SET TASK: Which lines of the listing below contain the word "Turn"? Filter them out and copy each one in full, matching uppercase and lowercase exactly.

*** DATASET EXCERPTS

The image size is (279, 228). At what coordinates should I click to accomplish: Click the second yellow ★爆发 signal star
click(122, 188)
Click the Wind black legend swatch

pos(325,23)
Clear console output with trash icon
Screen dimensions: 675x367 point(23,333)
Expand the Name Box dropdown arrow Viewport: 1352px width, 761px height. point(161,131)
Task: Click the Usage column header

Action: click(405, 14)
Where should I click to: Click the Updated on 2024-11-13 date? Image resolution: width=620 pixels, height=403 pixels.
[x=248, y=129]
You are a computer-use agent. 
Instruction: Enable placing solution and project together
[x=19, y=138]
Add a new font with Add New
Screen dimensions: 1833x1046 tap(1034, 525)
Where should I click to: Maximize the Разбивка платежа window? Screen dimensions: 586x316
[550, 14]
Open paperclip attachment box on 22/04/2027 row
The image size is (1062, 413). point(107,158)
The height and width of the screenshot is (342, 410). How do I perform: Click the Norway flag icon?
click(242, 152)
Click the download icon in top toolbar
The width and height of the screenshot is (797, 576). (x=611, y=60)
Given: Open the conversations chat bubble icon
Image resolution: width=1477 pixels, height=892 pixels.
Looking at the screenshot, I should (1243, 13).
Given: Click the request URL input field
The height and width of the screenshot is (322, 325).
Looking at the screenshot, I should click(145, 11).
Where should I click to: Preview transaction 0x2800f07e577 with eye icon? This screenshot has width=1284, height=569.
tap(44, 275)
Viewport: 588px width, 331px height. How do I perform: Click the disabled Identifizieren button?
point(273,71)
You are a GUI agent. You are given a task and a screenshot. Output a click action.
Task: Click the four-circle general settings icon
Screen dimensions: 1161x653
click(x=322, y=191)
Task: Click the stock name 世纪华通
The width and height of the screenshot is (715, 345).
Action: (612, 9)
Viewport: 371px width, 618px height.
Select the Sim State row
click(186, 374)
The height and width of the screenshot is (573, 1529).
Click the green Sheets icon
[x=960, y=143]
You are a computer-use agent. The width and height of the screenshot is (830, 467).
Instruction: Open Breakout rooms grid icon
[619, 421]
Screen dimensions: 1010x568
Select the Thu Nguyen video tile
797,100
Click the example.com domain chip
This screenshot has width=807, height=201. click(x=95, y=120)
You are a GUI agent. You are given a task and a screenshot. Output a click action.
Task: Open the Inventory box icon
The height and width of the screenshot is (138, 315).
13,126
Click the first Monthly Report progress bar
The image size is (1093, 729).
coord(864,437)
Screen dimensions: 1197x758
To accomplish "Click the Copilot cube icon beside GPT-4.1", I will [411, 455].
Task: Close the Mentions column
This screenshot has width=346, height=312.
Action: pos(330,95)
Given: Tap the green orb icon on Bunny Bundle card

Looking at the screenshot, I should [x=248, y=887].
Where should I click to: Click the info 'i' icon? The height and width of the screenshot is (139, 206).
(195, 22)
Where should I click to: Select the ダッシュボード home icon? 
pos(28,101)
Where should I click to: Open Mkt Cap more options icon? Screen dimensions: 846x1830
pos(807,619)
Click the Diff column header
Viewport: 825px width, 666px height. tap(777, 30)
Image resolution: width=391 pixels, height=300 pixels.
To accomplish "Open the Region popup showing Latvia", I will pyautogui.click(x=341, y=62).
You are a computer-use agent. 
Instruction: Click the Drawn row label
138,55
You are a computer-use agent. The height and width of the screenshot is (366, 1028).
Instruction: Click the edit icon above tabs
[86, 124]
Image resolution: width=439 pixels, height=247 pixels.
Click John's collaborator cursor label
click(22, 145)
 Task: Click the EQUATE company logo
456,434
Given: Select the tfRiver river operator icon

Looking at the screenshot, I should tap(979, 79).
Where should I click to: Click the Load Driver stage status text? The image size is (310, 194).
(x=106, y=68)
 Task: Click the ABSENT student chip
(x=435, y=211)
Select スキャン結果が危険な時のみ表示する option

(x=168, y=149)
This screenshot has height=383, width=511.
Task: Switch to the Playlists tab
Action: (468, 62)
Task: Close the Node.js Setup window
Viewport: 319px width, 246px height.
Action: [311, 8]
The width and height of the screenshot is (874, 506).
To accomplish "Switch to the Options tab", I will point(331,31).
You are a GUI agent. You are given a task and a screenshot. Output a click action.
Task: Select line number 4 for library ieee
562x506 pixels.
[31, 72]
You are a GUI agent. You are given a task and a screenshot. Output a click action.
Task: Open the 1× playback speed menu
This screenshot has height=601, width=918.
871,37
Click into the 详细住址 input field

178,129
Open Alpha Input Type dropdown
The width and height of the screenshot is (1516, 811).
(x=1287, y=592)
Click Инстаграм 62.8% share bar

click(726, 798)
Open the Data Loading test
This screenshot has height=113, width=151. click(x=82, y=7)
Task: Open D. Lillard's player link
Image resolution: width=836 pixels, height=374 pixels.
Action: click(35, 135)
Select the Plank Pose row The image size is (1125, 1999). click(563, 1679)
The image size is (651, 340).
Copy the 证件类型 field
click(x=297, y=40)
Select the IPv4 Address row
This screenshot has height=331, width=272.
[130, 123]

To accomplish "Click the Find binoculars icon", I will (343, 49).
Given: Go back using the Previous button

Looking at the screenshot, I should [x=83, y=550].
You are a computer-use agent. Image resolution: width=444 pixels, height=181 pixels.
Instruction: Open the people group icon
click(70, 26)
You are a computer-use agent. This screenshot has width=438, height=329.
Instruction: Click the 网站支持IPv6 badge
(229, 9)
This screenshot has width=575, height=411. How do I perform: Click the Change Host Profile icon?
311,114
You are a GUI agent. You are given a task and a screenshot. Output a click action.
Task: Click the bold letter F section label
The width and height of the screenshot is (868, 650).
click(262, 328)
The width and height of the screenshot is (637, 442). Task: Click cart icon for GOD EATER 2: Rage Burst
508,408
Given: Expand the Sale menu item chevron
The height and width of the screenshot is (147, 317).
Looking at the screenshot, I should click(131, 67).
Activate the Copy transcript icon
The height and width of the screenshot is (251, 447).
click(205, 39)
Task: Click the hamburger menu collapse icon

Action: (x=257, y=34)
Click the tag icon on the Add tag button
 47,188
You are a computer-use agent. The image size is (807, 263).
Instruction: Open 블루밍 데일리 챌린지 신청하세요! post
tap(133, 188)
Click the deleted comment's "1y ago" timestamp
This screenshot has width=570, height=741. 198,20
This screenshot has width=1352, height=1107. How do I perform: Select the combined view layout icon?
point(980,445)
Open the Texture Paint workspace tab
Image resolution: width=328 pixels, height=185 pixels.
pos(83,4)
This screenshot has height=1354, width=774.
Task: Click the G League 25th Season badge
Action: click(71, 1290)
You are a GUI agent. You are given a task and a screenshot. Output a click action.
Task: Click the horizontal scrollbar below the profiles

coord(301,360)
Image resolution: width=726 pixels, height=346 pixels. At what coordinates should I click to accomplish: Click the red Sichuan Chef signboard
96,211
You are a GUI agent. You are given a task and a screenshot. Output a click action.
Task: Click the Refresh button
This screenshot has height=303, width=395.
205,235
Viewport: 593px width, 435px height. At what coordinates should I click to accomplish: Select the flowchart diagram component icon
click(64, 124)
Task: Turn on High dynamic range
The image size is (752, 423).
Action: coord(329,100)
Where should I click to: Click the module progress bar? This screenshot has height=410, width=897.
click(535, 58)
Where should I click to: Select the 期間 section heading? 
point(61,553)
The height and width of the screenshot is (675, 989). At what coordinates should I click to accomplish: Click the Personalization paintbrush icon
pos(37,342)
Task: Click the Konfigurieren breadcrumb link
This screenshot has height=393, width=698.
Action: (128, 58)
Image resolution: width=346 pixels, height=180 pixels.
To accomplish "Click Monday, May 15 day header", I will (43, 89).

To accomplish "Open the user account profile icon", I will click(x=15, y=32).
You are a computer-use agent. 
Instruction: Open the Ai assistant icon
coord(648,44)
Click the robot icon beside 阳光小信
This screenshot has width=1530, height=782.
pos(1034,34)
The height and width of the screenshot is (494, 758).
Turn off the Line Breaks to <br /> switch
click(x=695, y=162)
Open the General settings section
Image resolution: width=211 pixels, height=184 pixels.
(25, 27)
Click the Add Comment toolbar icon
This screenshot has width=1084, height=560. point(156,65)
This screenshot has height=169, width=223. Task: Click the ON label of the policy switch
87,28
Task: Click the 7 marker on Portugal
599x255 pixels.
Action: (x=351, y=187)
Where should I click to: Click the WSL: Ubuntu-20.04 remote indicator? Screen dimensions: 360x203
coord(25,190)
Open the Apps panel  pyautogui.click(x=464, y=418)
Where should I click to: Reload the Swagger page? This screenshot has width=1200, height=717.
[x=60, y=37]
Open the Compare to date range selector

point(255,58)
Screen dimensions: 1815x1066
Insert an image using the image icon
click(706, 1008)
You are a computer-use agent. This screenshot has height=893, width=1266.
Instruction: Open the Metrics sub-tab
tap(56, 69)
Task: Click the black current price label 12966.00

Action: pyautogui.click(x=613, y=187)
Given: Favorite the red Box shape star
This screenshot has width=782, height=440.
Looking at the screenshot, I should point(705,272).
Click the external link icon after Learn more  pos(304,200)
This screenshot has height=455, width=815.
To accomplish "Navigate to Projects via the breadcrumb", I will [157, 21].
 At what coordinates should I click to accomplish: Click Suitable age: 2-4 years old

******

TASK RESPONSE:
Task: Turn on High dynamic range
Turn off the Line Breaks to <br /> switch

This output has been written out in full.